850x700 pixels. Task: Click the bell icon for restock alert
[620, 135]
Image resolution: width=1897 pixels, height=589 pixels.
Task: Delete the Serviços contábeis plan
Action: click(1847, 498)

**Task objective**
Output each line of the material above. Nothing should differ from the original.

**Task result**
850x700 pixels. Task: Click the bell icon for restock alert
[620, 135]
Image resolution: width=1897 pixels, height=589 pixels.
Task: Delete the Serviços contábeis plan
Action: click(1847, 498)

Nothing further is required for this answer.